Required action.
Return, word for word, the stretch of the PreSeed Workshop recap that begins at the words "Then, in a blink" and stops after the words "find incredibly interesting.".

Document section.

By: Maureen Newman, UVC Biomedical Engineering Community Connector
Mirroring my thoughts concerning PreSeed Workshop (PSW) Day One, I am a firm believer in the benefits of PSWs and similar start-up weekends after the close of Day Two. HEMO-BOX and its inventor, Courtney Astemborski, made great progress, and the team believes it is worth another 1,000 hours of her time.
Day Two began with brief lectures by Mike Riedlinger of High Tech Rochester (HTR) and Theresa Mazzullo and Rami Katz of Excell Partners concerning entrepreneurial traits, venture capitalist investments, and Rochester Angel Network. Although these sessions were brief, they concretely explained the importance of thickening ideas before pitching them to venture capitalists, who look for business potential and weigh it against the risk of investing in a new product or company yet to prove its profitability.
After these informative sessions, it was off to the races. Each team broke out into its own room to finish, polish, and practice its final presentation. Going into Day Two, we had already integrated a lot of information into the PSW presentation template by each member conducting his or her own research and sending helpful resources to the rest of the group. We were able to spend Day Two’s time refining the pain addressed by HEMO-BOX, developing a distribution channel, and determining the pricing structure to estimate revenue potential.
Our allotted 1.5-hour time for refinement time passed quickly, but we were ready to present. Courtney Astemborski, our Idea Champion, had brought along the HEMO-BOX prototype to show the judging panel and audience during the presentation, and I volunteered to help demonstrate the prototype. Together, Courtney and I presented to a panel of three experts in patent law and entrepreneurship, as well as half of the other PSW teams. She fielded questions after our 10-minute presentation, and the majority were directed toward the lack of patents and if HEMO-BOX could be protected from duplication.
After all teams gave their presentations, it was time for Mike Riedlinger to wrap up the workshop with parting words and acknowledgements. During this time, Jayne Knowlton, President of Eve N Sol, Inc., and a former Idea Champion of PSW Rochester, awarded one team funds to help continue thickening their idea involving breast cancer diagnostics.
Then, in a blink of an eye, the two-day, one-evening thickery came to a close and PSW Rochester 2014 ended. But for me, the best was yet to come. We had an hour after the event to mingle and connect with everyone involved in PSW. Both Courtney and I met individuals who had ideas for how HEMO-BOX could be funded and gave us contacts for people who might be able to help with intellectual property. I met a surprising number of fellow Rensselaer Polytechnic Institute alumni while walking around, and I was glad we shared a common connection. I traded nearly all the business cards I brought and received just as many in return. Already, I have initiated follow-up conversations to learn more from experts in the line of work I find incredibly interesting.
At times during PSW, I was intimidated by working with successful, experienced entrepreneurs, subject matter experts, and industry professionals, but it was easy to adjust once I realized we were all valuable members of the team and could all help the Idea Champions in some way. While I had no experience in distribution channels and pricing schemes, I was able to contribute to value proposition statements, prior art searches, and market potential, all while learning more about the areas I am unaware. I am sure, though, that despite all the benefits I gained during PSW, the Idea Champions received an exponentially greater benefit from thickening their ideas to the point of presenting in front of potential investors.

Supplied material.
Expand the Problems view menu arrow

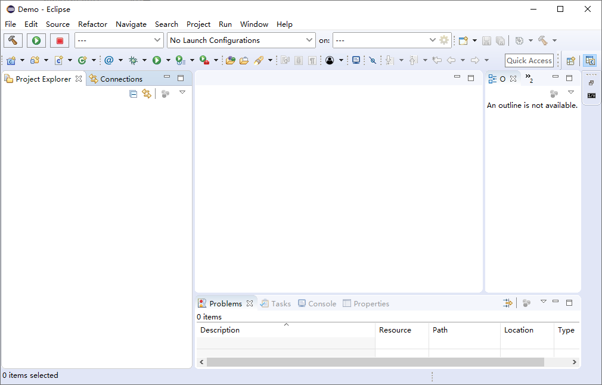(543, 303)
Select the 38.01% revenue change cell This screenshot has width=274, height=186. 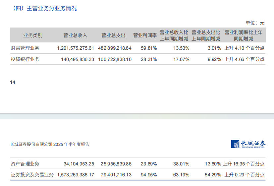(181, 163)
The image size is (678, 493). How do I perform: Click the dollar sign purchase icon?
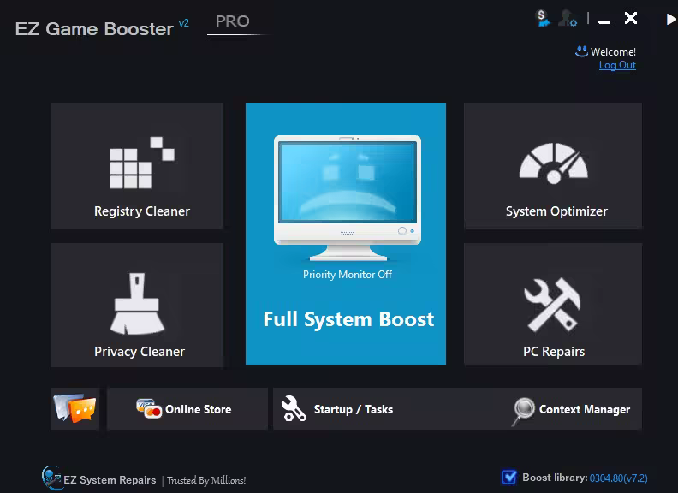tap(542, 19)
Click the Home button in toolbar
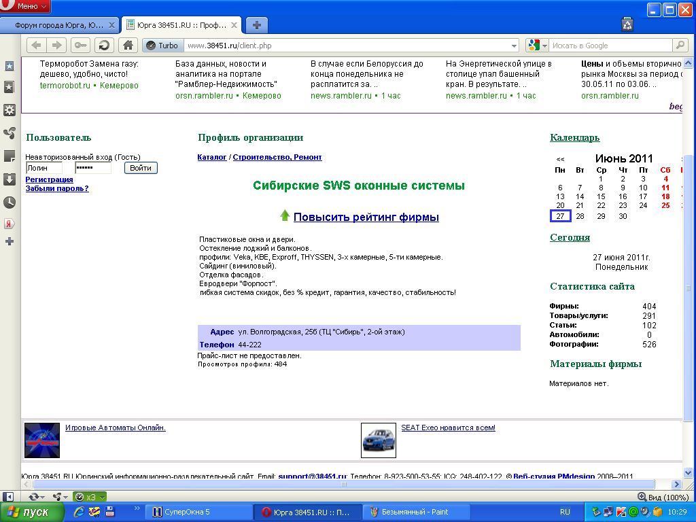The height and width of the screenshot is (522, 696). 128,46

Solved problem.
Then, in a blink of an eye, the two-day, one-evening thickery came to a close and PSW Rochester 2014 ended. But for me, the best was yet to come. We had an hour after the event to mingle and connect with everyone involved in PSW. Both Courtney and I met individuals who had ideas for how HEMO-BOX could be funded and gave us contacts for people who might be able to help with intellectual property. I met a surprising number of fellow Rensselaer Polytechnic Institute alumni while walking around, and I was glad we shared a common connection. I traded nearly all the business cards I brought and received just as many in return. Already, I have initiated follow-up conversations to learn more from experts in the line of work I find incredibly interesting.